:: Exercise requirements ::
Please give the data again exactly, with no line dropped.

====

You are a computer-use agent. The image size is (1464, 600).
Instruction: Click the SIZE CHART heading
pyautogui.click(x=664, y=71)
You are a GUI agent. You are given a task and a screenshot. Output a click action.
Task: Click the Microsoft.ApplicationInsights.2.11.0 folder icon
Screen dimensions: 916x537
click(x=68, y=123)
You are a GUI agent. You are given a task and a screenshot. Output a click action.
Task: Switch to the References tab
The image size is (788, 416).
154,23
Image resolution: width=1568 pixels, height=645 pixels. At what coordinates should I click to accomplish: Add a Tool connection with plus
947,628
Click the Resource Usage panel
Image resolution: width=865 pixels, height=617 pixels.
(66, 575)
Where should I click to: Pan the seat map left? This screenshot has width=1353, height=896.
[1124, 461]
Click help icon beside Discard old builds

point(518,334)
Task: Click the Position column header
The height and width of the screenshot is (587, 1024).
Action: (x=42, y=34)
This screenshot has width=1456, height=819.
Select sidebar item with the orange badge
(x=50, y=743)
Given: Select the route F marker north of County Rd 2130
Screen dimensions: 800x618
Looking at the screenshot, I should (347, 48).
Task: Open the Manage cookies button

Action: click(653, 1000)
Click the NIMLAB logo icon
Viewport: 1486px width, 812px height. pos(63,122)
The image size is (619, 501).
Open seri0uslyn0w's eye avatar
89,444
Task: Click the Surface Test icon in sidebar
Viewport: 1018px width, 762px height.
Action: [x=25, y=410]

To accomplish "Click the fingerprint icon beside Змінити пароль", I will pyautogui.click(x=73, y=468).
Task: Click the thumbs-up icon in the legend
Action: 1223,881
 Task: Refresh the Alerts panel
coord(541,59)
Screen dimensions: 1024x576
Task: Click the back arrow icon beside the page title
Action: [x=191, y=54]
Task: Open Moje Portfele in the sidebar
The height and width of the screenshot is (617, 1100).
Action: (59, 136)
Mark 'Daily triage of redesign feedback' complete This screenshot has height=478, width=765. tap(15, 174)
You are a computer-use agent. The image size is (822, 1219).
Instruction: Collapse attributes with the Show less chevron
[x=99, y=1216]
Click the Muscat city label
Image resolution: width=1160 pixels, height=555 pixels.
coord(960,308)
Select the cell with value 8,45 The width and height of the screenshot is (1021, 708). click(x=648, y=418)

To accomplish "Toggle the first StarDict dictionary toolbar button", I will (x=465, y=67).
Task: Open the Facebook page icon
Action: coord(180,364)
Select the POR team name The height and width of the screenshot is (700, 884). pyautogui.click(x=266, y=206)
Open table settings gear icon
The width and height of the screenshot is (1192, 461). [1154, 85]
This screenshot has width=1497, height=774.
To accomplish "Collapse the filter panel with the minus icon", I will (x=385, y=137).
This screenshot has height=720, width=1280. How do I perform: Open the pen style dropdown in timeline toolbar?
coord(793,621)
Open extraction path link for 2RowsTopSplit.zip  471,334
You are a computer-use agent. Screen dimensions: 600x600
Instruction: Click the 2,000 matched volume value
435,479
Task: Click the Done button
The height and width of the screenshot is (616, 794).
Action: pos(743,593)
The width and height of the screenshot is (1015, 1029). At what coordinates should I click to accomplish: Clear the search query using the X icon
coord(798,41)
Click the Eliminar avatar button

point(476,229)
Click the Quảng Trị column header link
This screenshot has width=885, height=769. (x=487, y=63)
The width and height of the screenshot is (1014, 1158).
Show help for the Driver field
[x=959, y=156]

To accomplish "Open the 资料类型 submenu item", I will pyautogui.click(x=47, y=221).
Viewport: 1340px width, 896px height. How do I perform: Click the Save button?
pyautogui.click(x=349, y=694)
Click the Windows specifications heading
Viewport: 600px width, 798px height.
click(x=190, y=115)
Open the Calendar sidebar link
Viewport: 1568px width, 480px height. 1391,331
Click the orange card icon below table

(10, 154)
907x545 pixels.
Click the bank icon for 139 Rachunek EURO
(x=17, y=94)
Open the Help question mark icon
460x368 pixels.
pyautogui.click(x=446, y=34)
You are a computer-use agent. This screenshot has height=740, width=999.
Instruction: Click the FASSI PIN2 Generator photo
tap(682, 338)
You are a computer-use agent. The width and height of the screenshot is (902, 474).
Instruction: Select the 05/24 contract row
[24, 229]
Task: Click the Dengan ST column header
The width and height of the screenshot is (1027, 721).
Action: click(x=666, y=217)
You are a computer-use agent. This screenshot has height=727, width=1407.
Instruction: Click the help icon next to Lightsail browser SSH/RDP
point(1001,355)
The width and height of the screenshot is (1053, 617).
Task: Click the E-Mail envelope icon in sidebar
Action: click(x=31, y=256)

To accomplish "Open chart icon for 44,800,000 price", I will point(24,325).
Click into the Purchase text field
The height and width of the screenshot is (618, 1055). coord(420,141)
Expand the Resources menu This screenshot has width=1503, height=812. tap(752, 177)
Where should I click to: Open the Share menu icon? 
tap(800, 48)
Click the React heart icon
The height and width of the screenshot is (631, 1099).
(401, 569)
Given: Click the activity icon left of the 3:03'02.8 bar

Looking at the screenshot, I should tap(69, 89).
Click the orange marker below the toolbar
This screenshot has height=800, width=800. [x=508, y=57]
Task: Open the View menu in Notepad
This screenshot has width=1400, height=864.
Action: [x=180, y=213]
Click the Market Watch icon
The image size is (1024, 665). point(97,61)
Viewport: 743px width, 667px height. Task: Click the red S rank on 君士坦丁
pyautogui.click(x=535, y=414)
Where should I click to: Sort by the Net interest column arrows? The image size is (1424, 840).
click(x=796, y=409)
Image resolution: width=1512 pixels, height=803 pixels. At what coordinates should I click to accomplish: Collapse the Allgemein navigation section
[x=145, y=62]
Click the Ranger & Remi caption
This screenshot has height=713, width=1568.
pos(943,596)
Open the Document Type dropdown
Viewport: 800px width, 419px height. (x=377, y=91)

====

:: Answer to the exercise ::
You are a computer-use agent. The image size is (1464, 600).
Instruction: Click the SIZE CHART heading
pyautogui.click(x=664, y=71)
You are a GUI agent. You are given a task and a screenshot. Output a click action.
Task: Click the Microsoft.ApplicationInsights.2.11.0 folder icon
Screen dimensions: 916x537
click(x=68, y=123)
You are a GUI agent. You are given a task and a screenshot. Output a click action.
Task: Switch to the References tab
The image size is (788, 416).
154,23
Image resolution: width=1568 pixels, height=645 pixels. At what coordinates should I click to accomplish: Add a Tool connection with plus
947,628
Click the Resource Usage panel
Image resolution: width=865 pixels, height=617 pixels.
(66, 575)
Where should I click to: Pan the seat map left? This screenshot has width=1353, height=896.
[1124, 461]
Click help icon beside Discard old builds

point(518,334)
Task: Click the Position column header
The height and width of the screenshot is (587, 1024).
Action: (x=42, y=34)
This screenshot has width=1456, height=819.
Select sidebar item with the orange badge
(x=50, y=743)
Given: Select the route F marker north of County Rd 2130
Screen dimensions: 800x618
Looking at the screenshot, I should (347, 48).
Task: Open the Manage cookies button

Action: click(653, 1000)
Click the NIMLAB logo icon
Viewport: 1486px width, 812px height. pos(63,122)
The image size is (619, 501).
Open seri0uslyn0w's eye avatar
89,444
Task: Click the Surface Test icon in sidebar
Viewport: 1018px width, 762px height.
Action: [x=25, y=410]

To accomplish "Click the fingerprint icon beside Змінити пароль", I will pyautogui.click(x=73, y=468).
Task: Click the thumbs-up icon in the legend
Action: 1223,881
 Task: Refresh the Alerts panel
coord(541,59)
Screen dimensions: 1024x576
Task: Click the back arrow icon beside the page title
Action: [x=191, y=54]
Task: Open Moje Portfele in the sidebar
The height and width of the screenshot is (617, 1100).
Action: (59, 136)
Mark 'Daily triage of redesign feedback' complete This screenshot has height=478, width=765. tap(15, 174)
You are a computer-use agent. The image size is (822, 1219).
Instruction: Collapse attributes with the Show less chevron
[x=99, y=1216]
Click the Muscat city label
Image resolution: width=1160 pixels, height=555 pixels.
coord(960,308)
Select the cell with value 8,45 The width and height of the screenshot is (1021, 708). click(x=648, y=418)

To accomplish "Toggle the first StarDict dictionary toolbar button", I will (x=465, y=67).
Task: Open the Facebook page icon
Action: coord(180,364)
Select the POR team name The height and width of the screenshot is (700, 884). pyautogui.click(x=266, y=206)
Open table settings gear icon
The width and height of the screenshot is (1192, 461). [1154, 85]
This screenshot has width=1497, height=774.
To accomplish "Collapse the filter panel with the minus icon", I will (x=385, y=137).
This screenshot has height=720, width=1280. How do I perform: Open the pen style dropdown in timeline toolbar?
coord(793,621)
Open extraction path link for 2RowsTopSplit.zip  471,334
You are a computer-use agent. Screen dimensions: 600x600
Instruction: Click the 2,000 matched volume value
435,479
Task: Click the Done button
The height and width of the screenshot is (616, 794).
Action: pos(743,593)
The width and height of the screenshot is (1015, 1029). At what coordinates should I click to accomplish: Clear the search query using the X icon
coord(798,41)
Click the Eliminar avatar button

point(476,229)
Click the Quảng Trị column header link
This screenshot has width=885, height=769. (x=487, y=63)
The width and height of the screenshot is (1014, 1158).
Show help for the Driver field
[x=959, y=156]

To accomplish "Open the 资料类型 submenu item", I will pyautogui.click(x=47, y=221).
Viewport: 1340px width, 896px height. How do I perform: Click the Save button?
pyautogui.click(x=349, y=694)
Click the Windows specifications heading
Viewport: 600px width, 798px height.
click(x=190, y=115)
Open the Calendar sidebar link
Viewport: 1568px width, 480px height. 1391,331
Click the orange card icon below table

(10, 154)
907x545 pixels.
Click the bank icon for 139 Rachunek EURO
(x=17, y=94)
Open the Help question mark icon
460x368 pixels.
pyautogui.click(x=446, y=34)
You are a computer-use agent. This screenshot has height=740, width=999.
Instruction: Click the FASSI PIN2 Generator photo
tap(682, 338)
You are a computer-use agent. The width and height of the screenshot is (902, 474).
Instruction: Select the 05/24 contract row
[24, 229]
Task: Click the Dengan ST column header
The width and height of the screenshot is (1027, 721).
Action: click(x=666, y=217)
You are a computer-use agent. This screenshot has height=727, width=1407.
Instruction: Click the help icon next to Lightsail browser SSH/RDP
point(1001,355)
The width and height of the screenshot is (1053, 617).
Task: Click the E-Mail envelope icon in sidebar
Action: click(x=31, y=256)

To accomplish "Open chart icon for 44,800,000 price", I will point(24,325).
Click into the Purchase text field
The height and width of the screenshot is (618, 1055). coord(420,141)
Expand the Resources menu This screenshot has width=1503, height=812. tap(752, 177)
Where should I click to: Open the Share menu icon? 
tap(800, 48)
Click the React heart icon
The height and width of the screenshot is (631, 1099).
(401, 569)
Given: Click the activity icon left of the 3:03'02.8 bar

Looking at the screenshot, I should tap(69, 89).
Click the orange marker below the toolbar
This screenshot has height=800, width=800. [x=508, y=57]
Task: Open the View menu in Notepad
This screenshot has width=1400, height=864.
Action: [x=180, y=213]
Click the Market Watch icon
The image size is (1024, 665). point(97,61)
Viewport: 743px width, 667px height. Task: Click the red S rank on 君士坦丁
pyautogui.click(x=535, y=414)
Where should I click to: Sort by the Net interest column arrows? The image size is (1424, 840).
click(x=796, y=409)
Image resolution: width=1512 pixels, height=803 pixels. At what coordinates should I click to accomplish: Collapse the Allgemein navigation section
[x=145, y=62]
Click the Ranger & Remi caption
This screenshot has height=713, width=1568.
pos(943,596)
Open the Document Type dropdown
Viewport: 800px width, 419px height. (x=377, y=91)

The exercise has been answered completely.